The lawsuit, which Swindall is asking the court to make a class action that would allow other neighbors to join in, is expected to be in Superior Court for that case Monday.

"Regardless of whether they were speeding, defendants illegally used radar to determine whether they were speeding and it is 'shocking to the ... moral sense' for defendants to circumvent the law in order to reap the benefits of having done so," Swindall said in the lawsuit.

Swindall was similarly shocked when he was convicted on nine counts of perjury in 1989.

Reached on Saturday, Swindall declined to comment until he could talk to his attorney for the criminal charge.

Swindall most recently made the news last week when he tried to throw his flea market tenants out of their stalls at the Old National Village shopping center on Golby Road in College Park. Swindall had lost the lease on the building and he told the more than 100 vendors he was going to tear down the walls of their stalls and they could relocate to his new location. The tenants said that the property management said they were free to continue to operate at the current location.

The confrontation ended when College Park's chief code inspector, Oscar Hudson, told Swindall he had to back off -- regardless of whether he had the right to tear down the walls of the booths, which he claimed were movable fixtures. "I told him to pack up his stuff and leave and not touch anything," Hudson said. "I told him he needed a permit."

Swindall applied for the permit Wednesday. Hudson said he wouldn't be getting one until the vendors and property owner had their day in court. "Even if the court says he can demolish (under the terms of the lease), I would not give him a permit until everybody gets their stuff out," Hudson said.

Swindall's lawyer in that case, Richard Robbins, said they were not going to comment on the case.

Swindall once seemed destined for fame rather than notoriety. The wealthy son of a furniture store owner, he graduated from the University of Georgia in 1972 and got a law degree there in 1975. Nine years later, the young Republican won the congressional seat for the Georgia 4th District at age 34 and won re-election two years later.

Swindall then lost the heavily-Republican seat to a Democrat, Ben Jones, the actor who played "Cooter" on the "The Dukes of Hazzard" television show, after he was indicted for perjury in a money laundering case.

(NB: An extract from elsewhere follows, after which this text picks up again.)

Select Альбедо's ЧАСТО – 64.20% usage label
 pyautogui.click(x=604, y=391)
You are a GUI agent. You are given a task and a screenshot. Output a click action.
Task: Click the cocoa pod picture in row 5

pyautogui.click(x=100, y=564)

His nine convictions -- three of which were later overturned on appeal -- were part of a sting operation in which the then 4th District congressman negotiated for an $850,000 loan with a money launderer and an undercover federal agent, who told him the money came from illegal drug operations.

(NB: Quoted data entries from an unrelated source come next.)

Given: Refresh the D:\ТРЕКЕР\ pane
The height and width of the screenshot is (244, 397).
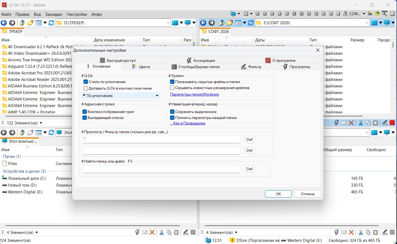Looking at the screenshot, I should [51, 23].
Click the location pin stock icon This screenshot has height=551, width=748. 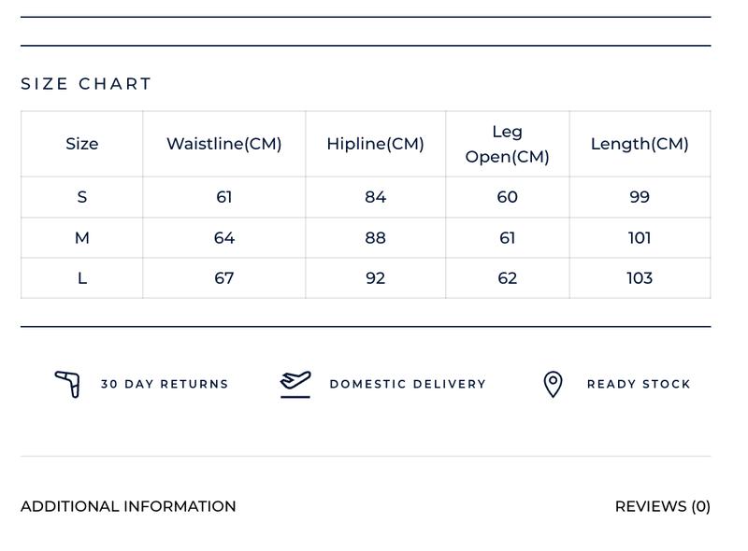(x=553, y=384)
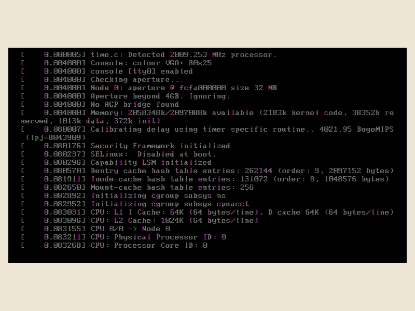Screen dimensions: 415x311
Task: Click the 'Mount-cache hash table entries: 256' line
Action: tap(137, 188)
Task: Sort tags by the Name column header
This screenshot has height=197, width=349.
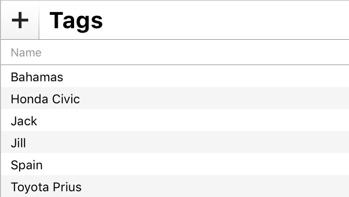Action: pos(26,53)
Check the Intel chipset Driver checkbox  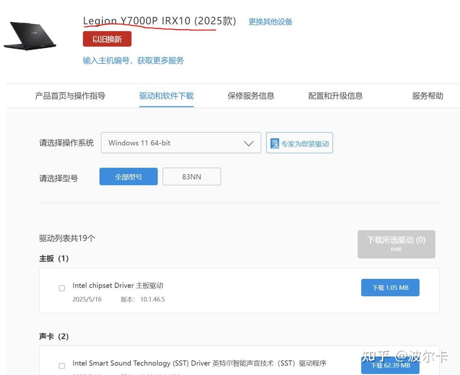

At the time, Swindall, a born-again Christian, blamed the location of the trial -- Atlanta -- for his conviction but promised to "go with a good attitude" "if God chooses for me to go to prison."

He then spent nearly five years trying to overturn the convictions and the one-year sentence until a fed-up federal judge told him to report to prison in 1994.

Except for a 1997 police raid on his other flea market on Peachtree Street downtown -- which police at the time described as a marijuana market -- Swindall seemed to stay out of the legal spotlight until this summer. A Fulton grand jury indicted him on felony and misdemeanor charges involving $8,000 in illegal campaign contributions to the 2005 campaign of City Council woman Joyce Sheperd. At the time, Sheperd was facing a tough election challenge from former councilman Derrick Boazman.

Investigators accused Swindall of funneling illegal contributions through two businessmen who were also indicted.

Karen Fletcher, a neighbor of Swindall, said she had known him, his wife and seven children since they moved to St. Ives Country Club from Stone Mountain.

She was aware some of the controversies, trials and tribulations but she described an all-American family who favored tennis over golf and had just added a new puppy -- a Yorkshire Terrier named Blanket -- to the mix.

"They're actually a lovely family," she said. "You pray that someone isn't on a witch hunt and then I turn off the TV because I don't want to hear it."